Determination of Disease Status

To meet the objectives of each study, slightly different protocols were followed to determine disease status (within normal limits [WNL], cervical intraepithelial neoplasia [CIN] grade 1 [CIN1], CIN grade 2 [CIN2], CIN grade 3 [CIN3]) in each cohort. In Cohort 1, all women who had positive results on one or more of four independent screening tests were referred for colposcopy 2–6 days after the enrollment visit. The four screening tests were HPV DNA testing using HC2 (RLU>1x were referred), visual inspection with acetic acid, cytology (ASCUS and above were referred), and expert cervicography [14]. Approximately half of the participants had one or more of the four screening tests classified as positive and underwent colposcopy. In Cohort 2, colposcopy was performed on all women at 6 and 12 months after enrollment [13]. Samples for HPV DNA testing were collected at the time of enrollment. In Cohort 3, all women underwent colposcopy at their enrollment examination.
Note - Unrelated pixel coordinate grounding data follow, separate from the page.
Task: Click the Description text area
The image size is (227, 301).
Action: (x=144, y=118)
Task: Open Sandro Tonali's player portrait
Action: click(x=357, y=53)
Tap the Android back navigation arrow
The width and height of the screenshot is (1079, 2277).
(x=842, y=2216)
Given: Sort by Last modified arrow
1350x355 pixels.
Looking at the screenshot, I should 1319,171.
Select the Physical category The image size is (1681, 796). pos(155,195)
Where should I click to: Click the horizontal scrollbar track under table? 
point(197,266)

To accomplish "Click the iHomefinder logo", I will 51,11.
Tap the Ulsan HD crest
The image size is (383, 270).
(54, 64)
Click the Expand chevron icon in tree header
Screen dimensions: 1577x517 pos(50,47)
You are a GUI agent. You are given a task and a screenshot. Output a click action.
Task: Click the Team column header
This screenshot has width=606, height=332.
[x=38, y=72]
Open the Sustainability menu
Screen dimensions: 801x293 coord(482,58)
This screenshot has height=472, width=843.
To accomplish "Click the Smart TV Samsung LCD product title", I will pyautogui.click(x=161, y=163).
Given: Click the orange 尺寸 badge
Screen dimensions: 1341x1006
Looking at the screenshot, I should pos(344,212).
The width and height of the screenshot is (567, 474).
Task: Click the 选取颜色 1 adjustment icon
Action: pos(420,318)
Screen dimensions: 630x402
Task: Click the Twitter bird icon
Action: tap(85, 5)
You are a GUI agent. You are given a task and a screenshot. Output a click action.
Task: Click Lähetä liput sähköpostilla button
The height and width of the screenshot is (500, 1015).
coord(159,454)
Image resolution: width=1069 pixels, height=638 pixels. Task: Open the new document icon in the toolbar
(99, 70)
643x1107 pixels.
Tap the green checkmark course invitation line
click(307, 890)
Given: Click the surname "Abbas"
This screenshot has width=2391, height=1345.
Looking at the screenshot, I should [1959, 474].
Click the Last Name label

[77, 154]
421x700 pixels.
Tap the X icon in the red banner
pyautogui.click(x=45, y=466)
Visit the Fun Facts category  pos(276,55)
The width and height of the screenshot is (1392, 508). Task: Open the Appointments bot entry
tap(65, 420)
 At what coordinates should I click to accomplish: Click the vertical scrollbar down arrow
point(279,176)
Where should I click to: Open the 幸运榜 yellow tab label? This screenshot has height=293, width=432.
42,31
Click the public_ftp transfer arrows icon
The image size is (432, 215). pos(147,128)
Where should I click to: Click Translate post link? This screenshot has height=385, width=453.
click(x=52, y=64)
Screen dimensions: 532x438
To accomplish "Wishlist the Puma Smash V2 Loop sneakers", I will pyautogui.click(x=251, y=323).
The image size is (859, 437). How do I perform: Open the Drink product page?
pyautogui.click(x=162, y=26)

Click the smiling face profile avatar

Women not found to have biopsy-confirmed CIN2 or greater at the initial colposcopy who were HC2 positive, had cytology results of ≥ASCUS, or who had biopsy-confirmed CIN1 lesions underwent a second colposcopy 12 weeks after enrollment. Thus, for both Cohorts 2 and 3, all subjects underwent at least one or more colposcopy examinations. Due to the fact that no cervical disease was diagnosed in Cohort 2 or 3 among women who had both negative HPV and cytology results, we can confirm that minimal verification bias exists in Cohort 1. In all studies, colposcopy was conducted by clinicians specifically trained in colposcopy and according to a standard protocol. All abnormal areas were biopsied and endocervical curettage specimens were collected. Biopsy and endocervical curettage specimens were evaluated by two pathologists at Columbia University. Inconsistent diagnoses were adjudicated in a microscopic conference and the final disease status is based on the highest grade adjudicated pathology diagnosis.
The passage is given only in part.